• Selected extract

========================================================================

Fremantle Stuff > West End > Mouat Street
North to south. Click on images for larger version.
Mouat Street was named after Lt J.A. Mouat, of HMS Challenger. Mouat, Henry and Pakenham Sts, in that order, are the 'lieutenant streets' (my coinage) being named respectively after the first, second, and third lieutenants on board Capt Fremantle's ship: J.A. Mouat, John Henry, and H. Pakenham. Mouat St used sometimes to be spelt with two TTs, as Mouatt-st. This street is now the heart of Notre Dame University Australia, with the CEO's office at 17-19.
His Majesty's Hotel. The original hotel on the site at 2-8 Mouat St was His Lordship's Larder, a single-storeyed, yellow-painted building. The new hotel - more genteel in style - was obviously built to take advantage of the increased passenger liner trade. The current building, from 1890 - architect Thomas Anthoness, builder Mr Taylor - now part of NDUA, like most of the buildings in these six city blocks of the West End of Fremantle, was briefly called by the former name after its Americas Cup renovation. It was restored substantially in 1999. Now NDUA School of Religious Education, School of Teaching and College of Education.
Howard Smith Building, 1-5 Mouat Street.
It was built c. 1900 for a shipping company founded by Captain William Howard Smith in 1854, which was originally a freight and passenger service between Melbourne and Geelong.
After changing the name of the company to Howard Smith and Sons, it expanded its operations to include Western Australia in 1894.
Now ND43 School of Nursing and Midwifery.
The Adelaide Steamship Company building, at 10-12 Mouat St since 1900. Architect: Oldham and Eales (1900), F.G.B. Hawkins (1947-48). Builder: C Coghill. As the Adelaide Steamship Company’s business expanded it needed a permanent office in Fremantle, so bought this site and commissioned the building, which was completed in 1900. The ground floor has granite plinths, rusticated walls and broad Doric pilasters, false balustrades under windows framed with heavily moulded pilasters supporting a pediment. The cornice is heavily moulded, with a balustraded parapet. In 1947-48, after severe fire damage, extensive work was carried out under the direction of F G B Hawkins. It is now the residence of a former Deputy Mayor of Fremantle, who restored it in 1991.
Said to have been built in 1896 for Edward Fothergill: tba.
14 Mouat St has recently had a facelift.
It was also used by Adelaide Steamship Co.
It shares some elements of style, including Italianate stucco details, with No. 12.
In 2005 a penthouse added another two storeys to the building.

========================================================================

• Data segment
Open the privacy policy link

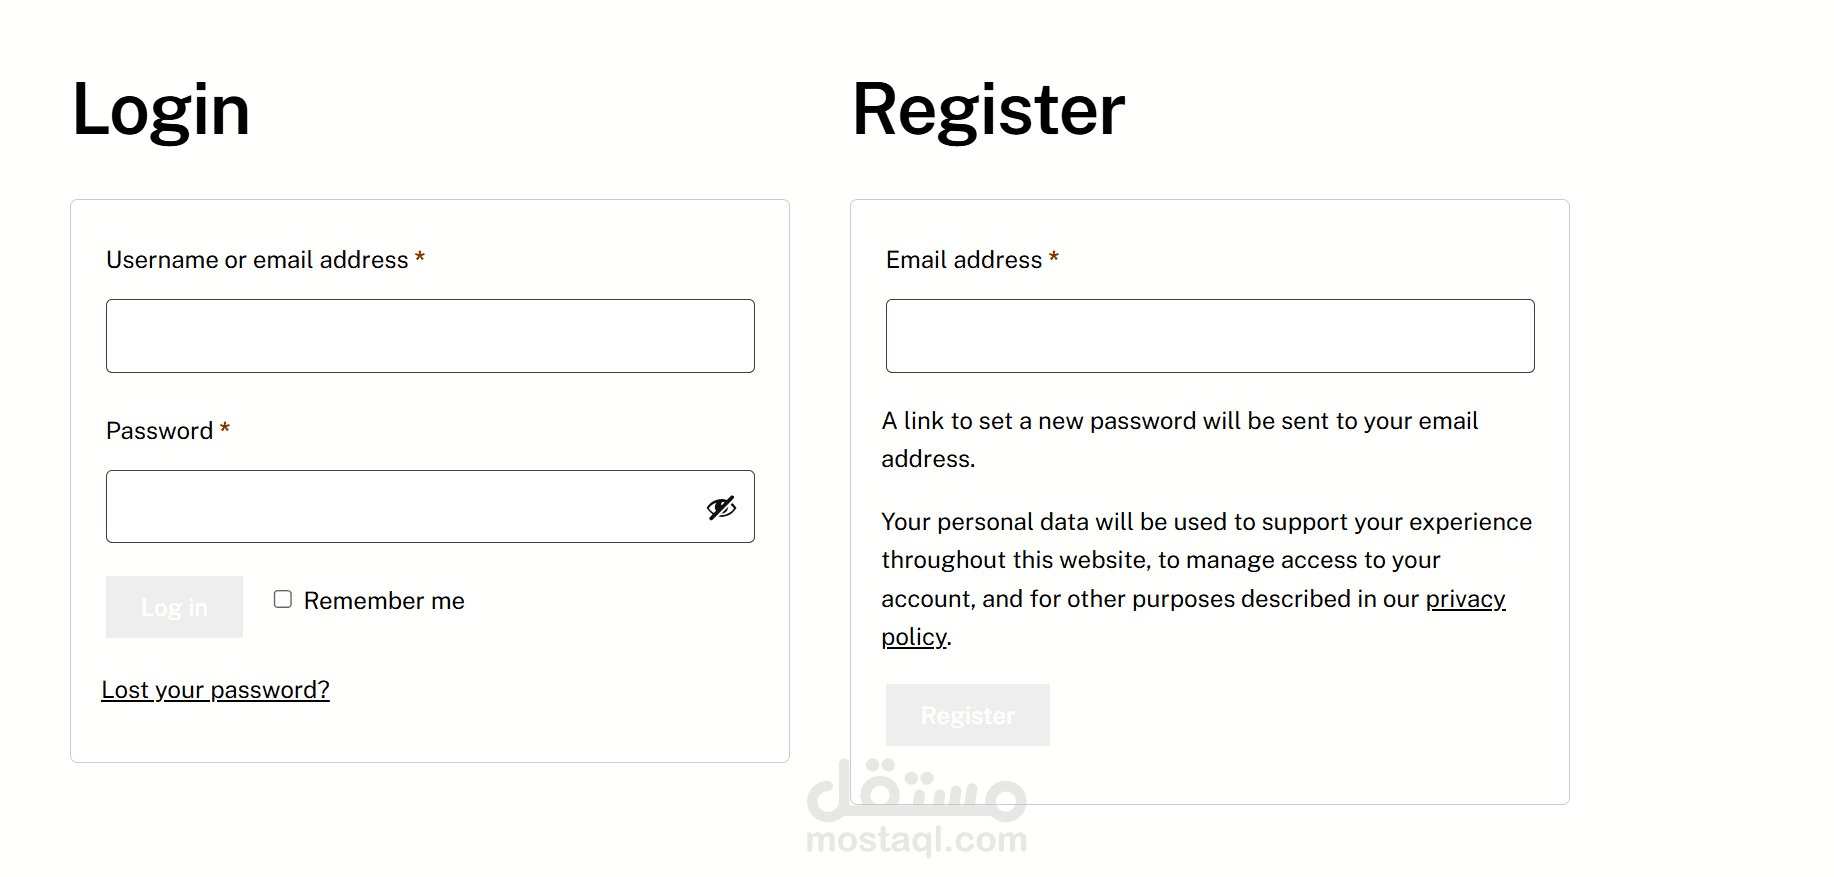[x=1465, y=599]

========================================================================

• Objectives
1. List every architect named in the Mouat Street text.
2. Reproduce the Mouat Street text between "It was built" and "Australia in 1894.", inclusive, changing "freight" to "cargo".

• Results for the exercise
1.
- Thomas Anthoness
- Oldham and Eales
- F.G.B. Hawkins

2.
It was built c. 1900 for a shipping company founded by Captain William Howard Smith in 1854, which was originally a cargo and passenger service between Melbourne and Geelong.
After changing the name of the company to Howard Smith and Sons, it expanded its operations to include Western Australia in 1894.